FIG. 1.

Detection and mapping of free 5′ ends in the mtDNA of strain a-1/1R/Z1. (A) Schematic diagram of the repeat units of the ori1 petite mutant showing the results of the 5′ mapping experiment illustrated in panel B. The upper part shows two repeat units of the mitochondrial genome of a-1/1R/Z1. Below is an enlargement of one such repeat showing the promoter (bent arrow) and the GC cluster C element (box) present in the ori1 sequence, as well as the positions of the DraI (D), HpaII (H), and EcoRV (E) restriction sites used in the analysis.
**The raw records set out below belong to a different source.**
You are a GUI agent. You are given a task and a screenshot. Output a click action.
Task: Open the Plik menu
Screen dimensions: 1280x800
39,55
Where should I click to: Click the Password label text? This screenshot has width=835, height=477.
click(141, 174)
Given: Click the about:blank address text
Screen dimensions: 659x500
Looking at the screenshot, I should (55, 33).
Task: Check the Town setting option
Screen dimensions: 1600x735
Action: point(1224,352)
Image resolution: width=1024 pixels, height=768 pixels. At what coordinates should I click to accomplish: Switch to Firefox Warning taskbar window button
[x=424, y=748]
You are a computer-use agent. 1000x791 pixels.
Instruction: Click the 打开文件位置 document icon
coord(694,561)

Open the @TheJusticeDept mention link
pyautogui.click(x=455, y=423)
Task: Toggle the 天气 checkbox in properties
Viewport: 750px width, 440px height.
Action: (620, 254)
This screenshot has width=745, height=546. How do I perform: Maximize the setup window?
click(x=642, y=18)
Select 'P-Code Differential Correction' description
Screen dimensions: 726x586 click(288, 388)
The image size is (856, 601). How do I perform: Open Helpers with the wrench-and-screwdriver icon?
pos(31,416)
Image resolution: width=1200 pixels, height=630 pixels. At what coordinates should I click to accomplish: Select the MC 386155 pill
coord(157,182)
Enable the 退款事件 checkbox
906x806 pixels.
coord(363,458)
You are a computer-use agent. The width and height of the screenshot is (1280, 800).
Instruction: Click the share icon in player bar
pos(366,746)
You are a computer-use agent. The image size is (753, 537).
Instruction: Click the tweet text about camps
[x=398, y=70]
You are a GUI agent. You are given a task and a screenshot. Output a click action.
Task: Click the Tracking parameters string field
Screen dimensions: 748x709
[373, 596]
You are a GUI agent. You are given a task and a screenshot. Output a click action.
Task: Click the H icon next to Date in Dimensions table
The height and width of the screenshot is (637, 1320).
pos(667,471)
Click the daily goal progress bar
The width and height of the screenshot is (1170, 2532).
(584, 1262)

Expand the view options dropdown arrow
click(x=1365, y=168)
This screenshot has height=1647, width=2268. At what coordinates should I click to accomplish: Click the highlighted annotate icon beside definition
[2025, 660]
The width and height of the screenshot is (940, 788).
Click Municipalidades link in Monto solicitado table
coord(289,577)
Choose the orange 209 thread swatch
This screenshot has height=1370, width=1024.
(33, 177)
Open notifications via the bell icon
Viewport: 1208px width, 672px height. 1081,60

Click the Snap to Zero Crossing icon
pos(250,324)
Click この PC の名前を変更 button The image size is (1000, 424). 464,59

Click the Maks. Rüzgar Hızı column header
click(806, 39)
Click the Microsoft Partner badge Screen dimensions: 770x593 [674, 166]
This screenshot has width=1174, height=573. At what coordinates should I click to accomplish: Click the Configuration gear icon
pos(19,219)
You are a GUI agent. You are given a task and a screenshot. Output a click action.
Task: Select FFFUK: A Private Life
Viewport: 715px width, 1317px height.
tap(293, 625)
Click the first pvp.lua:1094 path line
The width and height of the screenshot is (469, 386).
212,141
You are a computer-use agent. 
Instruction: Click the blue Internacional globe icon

Also indicated are the position of the predominant 5′ end detected (asterisks) and the strands containing this terminus upon restriction enzyme digestion and denaturation. (B) Detection of free 5′ ends by direct labeling with [γ-³²P]ATP. mtDNA from a-1/1R/Z1 was dephosphorylated and labeled with [γ-³²P]ATP prior to restriction enzyme digestion and electrophoresis on a denaturing polyacrylamide gel. Lanes were pretreated with RNases as indicated (+). The restriction enzymes used were HpaII (lanes 1 and 2), EcoRV (lanes 3 and 4), and DraI (lanes 5 and 6).